::: PAGE EXTRACT

Feature	modict	dict	dataclass	Pydantic
Dict compatibility	✅ Full	✅ Native	❌ No	❌ Limited
Attribute access	✅ Yes	❌ No	✅ Yes	✅ Yes
Type validation	✅ Optional	❌ No	❌ No	✅ Yes
Runtime flexibility	✅ High	✅ High	❌ Low	❌ Medium
Nested structures	✅ Auto	❌ Manual	❌ Manual	✅ Auto
JSON integration	✅ Built-in	❌ Manual	❌ Manual	✅ Built-in
Learning curve	🟡 Medium	🟢 Low	🟢 Low	🔴 High
Performance	🟡 Good	🟢 Excellent	🟢 Excellent	🟡 Good

📖 Public API Reference

Core class

• modict(**kwargs | mapping): dict subclass with attribute access, defaults, validation
• modict.config(auto_convert=True, allow_extra=True, strict=False, enforce_json=False, coerce=False): build a modictConfig for subclasses
• modict.factory(callable): declare per-instance default factories for fields
• modict.check(field_name): decorator to attach field validators
• modict.computed(func=None, *, cache=False, deps=None): decorator/constructor for cached computed fields

Instance helpers

• .to_modict(): deep-convert nested dicts into modict instances in place
• .to_dict(): deep-convert modicts back to plain dicts (preserving sharing)
• .get_nested(path, default=MISSING): fetch nested value via JSONPath string ("$.a[0].b"), tuple ('a', 0, 'b'), or Path object
• .set_nested(path, value): assign nested value, creating missing levels (supports JSONPath, tuple, or Path)

::::::

#### [WRITTEN INSTRUCTION 1]
Name every keyword parameter of modict.config in the modict reference, giving each one's default value.
#### [WRITTEN INSTRUCTION 2]
Answer these from the modict reference.
(a) What learning-curve rating does the comparison table give Pydantic?
(b) Which instance helper deep-converts modicts back to plain dicts?
(c) In what three forms can a path be passed to .get_nested?
#### [WRITTEN INSTRUCTION 3]
Pick up the modict reference after its final line and carry it on in the same style.

::: DATA EXCERPTS

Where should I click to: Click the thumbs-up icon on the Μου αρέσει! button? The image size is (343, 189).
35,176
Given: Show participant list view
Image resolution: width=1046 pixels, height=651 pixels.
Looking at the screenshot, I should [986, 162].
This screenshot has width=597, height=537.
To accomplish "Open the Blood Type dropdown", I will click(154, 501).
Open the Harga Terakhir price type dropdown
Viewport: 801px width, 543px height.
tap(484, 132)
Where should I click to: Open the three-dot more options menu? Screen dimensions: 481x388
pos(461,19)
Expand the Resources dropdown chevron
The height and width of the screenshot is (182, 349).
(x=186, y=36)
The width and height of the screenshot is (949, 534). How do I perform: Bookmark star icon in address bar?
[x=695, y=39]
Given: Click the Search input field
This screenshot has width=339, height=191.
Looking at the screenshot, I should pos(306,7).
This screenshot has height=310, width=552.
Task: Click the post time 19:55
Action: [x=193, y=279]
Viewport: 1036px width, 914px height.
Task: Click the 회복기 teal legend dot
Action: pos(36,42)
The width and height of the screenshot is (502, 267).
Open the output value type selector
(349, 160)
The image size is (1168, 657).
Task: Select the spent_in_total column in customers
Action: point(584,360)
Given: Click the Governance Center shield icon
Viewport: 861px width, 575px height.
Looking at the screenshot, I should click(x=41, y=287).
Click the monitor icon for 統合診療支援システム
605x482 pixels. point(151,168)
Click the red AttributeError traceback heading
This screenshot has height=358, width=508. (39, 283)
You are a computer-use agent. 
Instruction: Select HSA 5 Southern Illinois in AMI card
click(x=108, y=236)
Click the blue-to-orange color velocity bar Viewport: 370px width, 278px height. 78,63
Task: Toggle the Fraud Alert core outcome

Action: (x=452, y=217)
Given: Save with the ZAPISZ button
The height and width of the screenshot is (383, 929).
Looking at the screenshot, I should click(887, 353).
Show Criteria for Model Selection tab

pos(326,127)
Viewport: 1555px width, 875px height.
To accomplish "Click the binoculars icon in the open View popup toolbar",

::::::

#### [EXERCISE RESPONSE 1]
auto_convert=True, allow_extra=True, strict=False, enforce_json=False, coerce=False

#### [EXERCISE RESPONSE 2]
(a) High
(b) .to_dict()
(c) A JSONPath string such as "$.a[0].b", a tuple such as ('a', 0, 'b'), or a Path object

#### [EXERCISE RESPONSE 3]
• .del_nested(path): delete a nested key/path (supports JSONPath, tuple, or Path)
• .pop_nested(path, default=MISSING): pop a nested key/path (supports JSONPath, tuple, or Path)
• .has_nested(path): check existence of a nested path (supports JSONPath, tuple, or Path)
• .rename(mapping_or_kwargs): rename keys without touching values
• .exclude(*keys): return a new modict excluding given keys
• .extract(*keys): return a new modict with only given keys
• .walk(callback=None, filter=None, excluded=None): iterate leaf paths/values as (Path, value) tuples with optional transform/filter
• .walked(callback=None, filter=None): return Dict[Path, Any] of walked paths/values (Path objects as keys)
• .merge(mapping): deep-merge another mapping into self
• .diff(mapping): structural diff vs another mapping
• .deep_equals(mapping): deep equality check vs another mapping
• .deepcopy(): deep-copy preserving type
• modict.unwalk(walked): reconstruct a nested structure from walked output
• .dumps(**json_kwargs): serialize to JSON string using json.dumps
• .dump(fp, **json_kwargs): serialize to JSON file-like/path using json.dump
• modict.loads(json_str, **json_kwargs): classmethod JSON string loader returning modict
• modict.load(fp, **json_kwargs): classmethod JSON file loader returning modict
• Dict compatibility: keys()/values()/items() validated views; |/|= merge with validation; copy(), popitem(), setdefault() validated dict semantics

Class/staticmethods

• modict.convert(obj): recursively upgrade nested dicts to modict, preserving shared references when possible
• modict.unconvert(obj, seen=None): recursively downgrade modicts to plain dicts
• modict.fromkeys(iterable, value=None): standard dict API

Type utilities (exported from modict)

• check_type(hint, value): validate a value against a type hint (strict)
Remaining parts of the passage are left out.